The dissociation of the drug from the A/M2 protein is expected to be a first-order process, which indicates that the same slow rate of reversal should occur over a wide range of initial degrees of inhibition, elicited by differing initial concentrations of the inhibitor. Thus, we tested the effect of amantadine concentration on the recovery from inhibition of A/M2 channel activity in A/M2 expressing CHO-K1 cells.

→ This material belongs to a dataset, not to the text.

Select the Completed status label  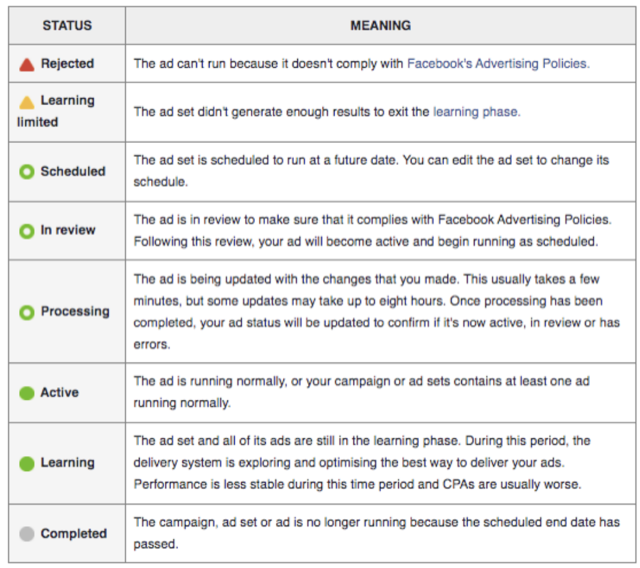tap(73, 534)

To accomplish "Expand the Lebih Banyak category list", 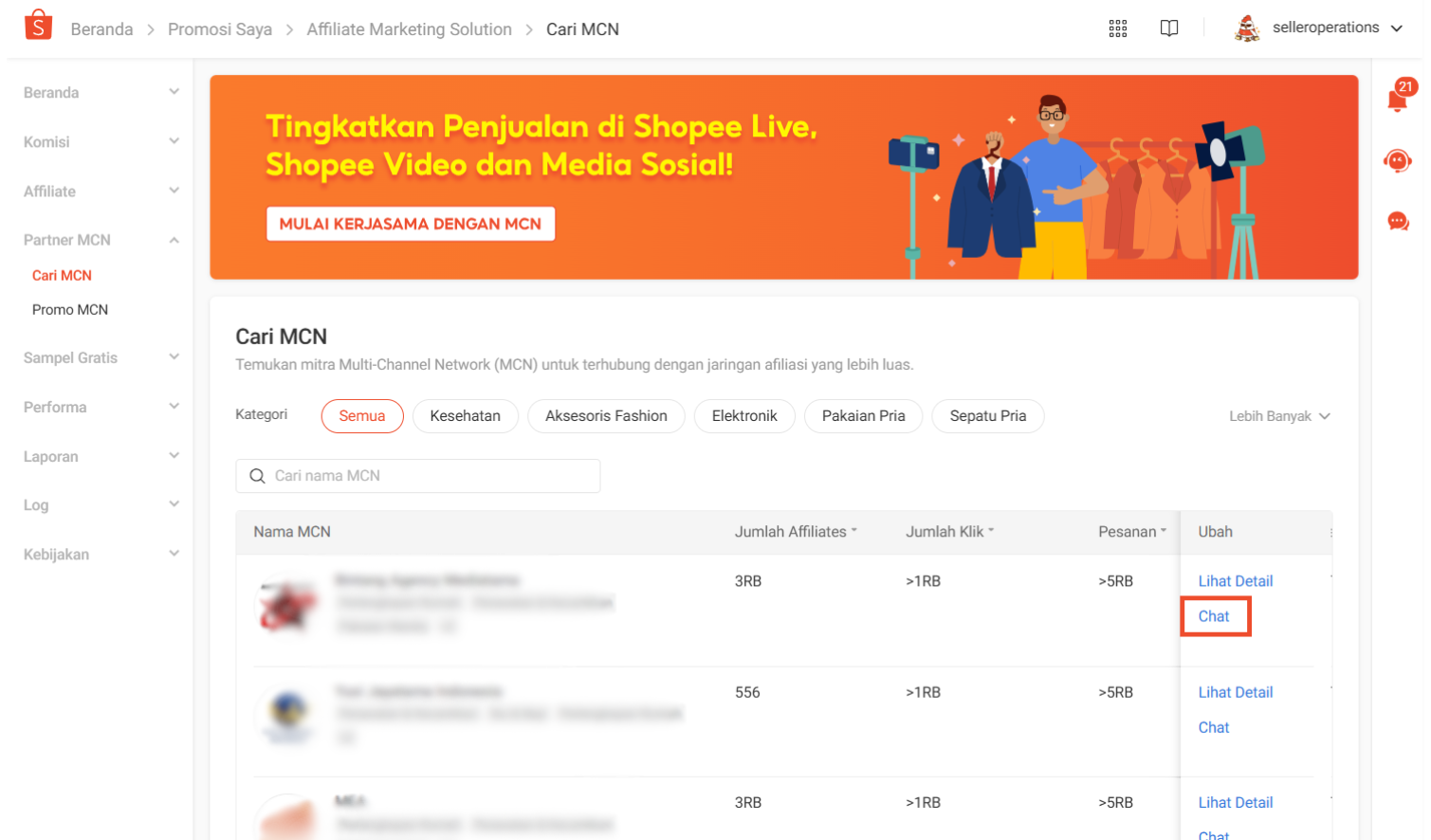I will point(1277,415).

A/M2 channel activity was evoked by application of activating solution (pH 6.0); then, the channel activity was inhibited by amantadine at 5, 10, or 100 μM. The recovery of A/M2 current from the inhibition was assayed for 13 min after the removal of amantadine. Full recovery was not achieved for any amantadine concentration tested (Fig. 4d), indicating that even at lower amantadine concentrations the inhibitor washout rates measured in the electrophysiological assays were slower than the amantadine washout rates with the SSM-based assay.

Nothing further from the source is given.